## AUFGABE:
Gib die Zeilen der Datensätze wörtlich wieder, beginnend mit der Zeile, die "Given: Click the" enthält, bis einschließlich der Zeile, die "(1246, 766)" enthält. Lass die Bilder in deiner Antwort weg.

## DATENAUSZUG:
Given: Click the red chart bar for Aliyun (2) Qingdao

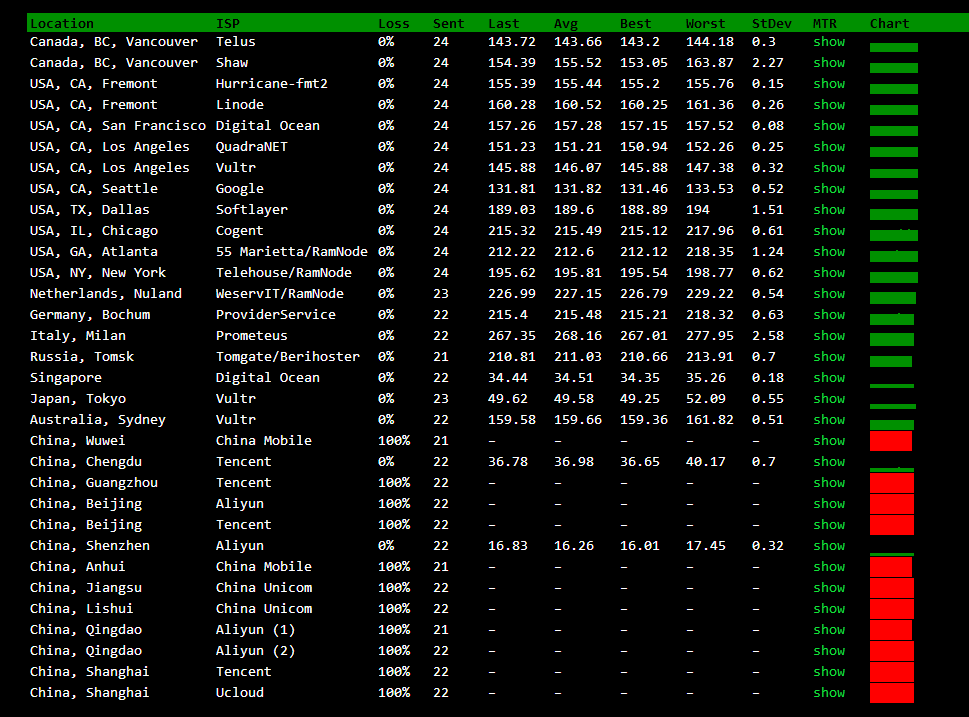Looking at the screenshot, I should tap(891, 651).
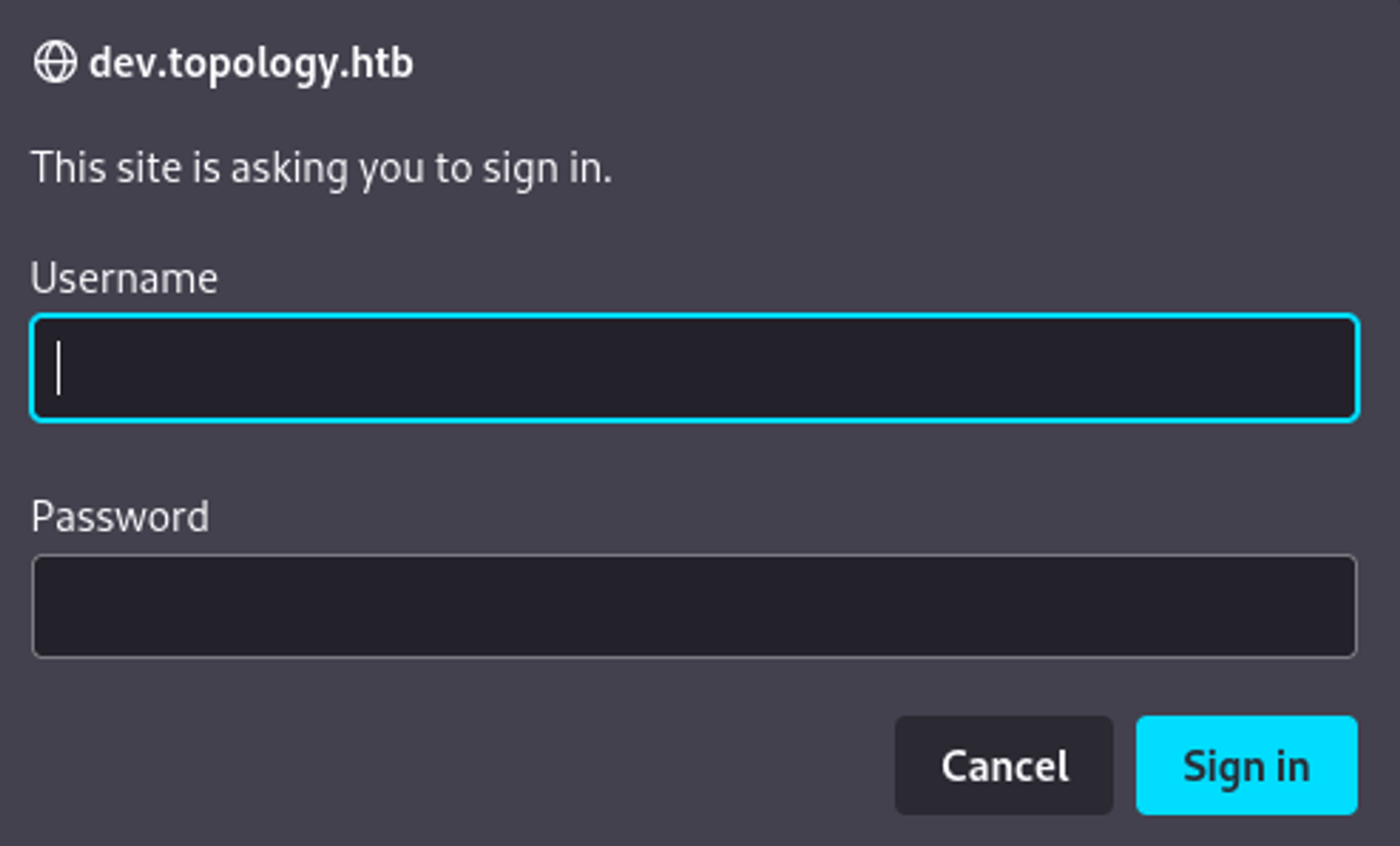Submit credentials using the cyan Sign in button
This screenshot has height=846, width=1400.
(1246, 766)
==
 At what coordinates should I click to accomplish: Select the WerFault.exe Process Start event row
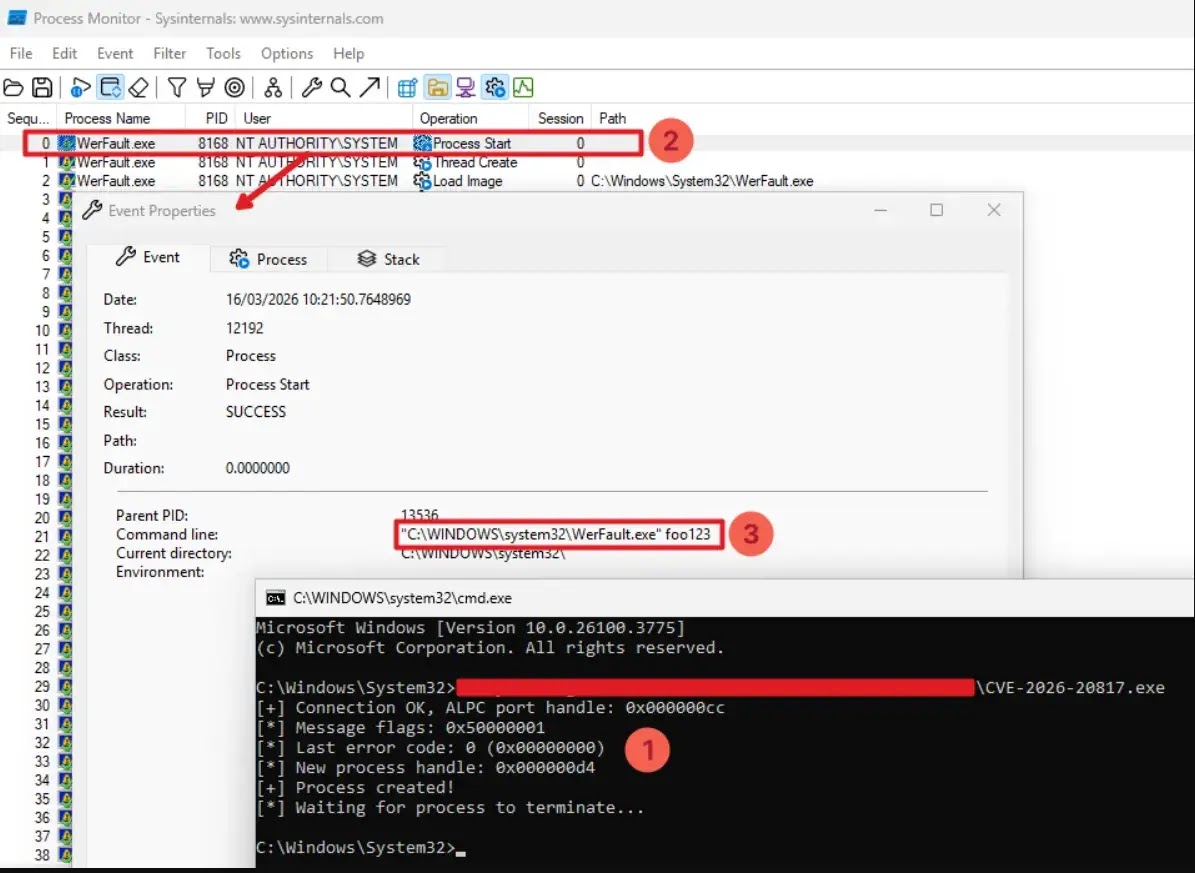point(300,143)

## ERGEBNIS:
Given: Click the red chart bar for Aliyun (2) Qingdao

Looking at the screenshot, I should tap(891, 651).
Submit credentials using the cyan Sign in button
This screenshot has height=846, width=1400.
(1246, 766)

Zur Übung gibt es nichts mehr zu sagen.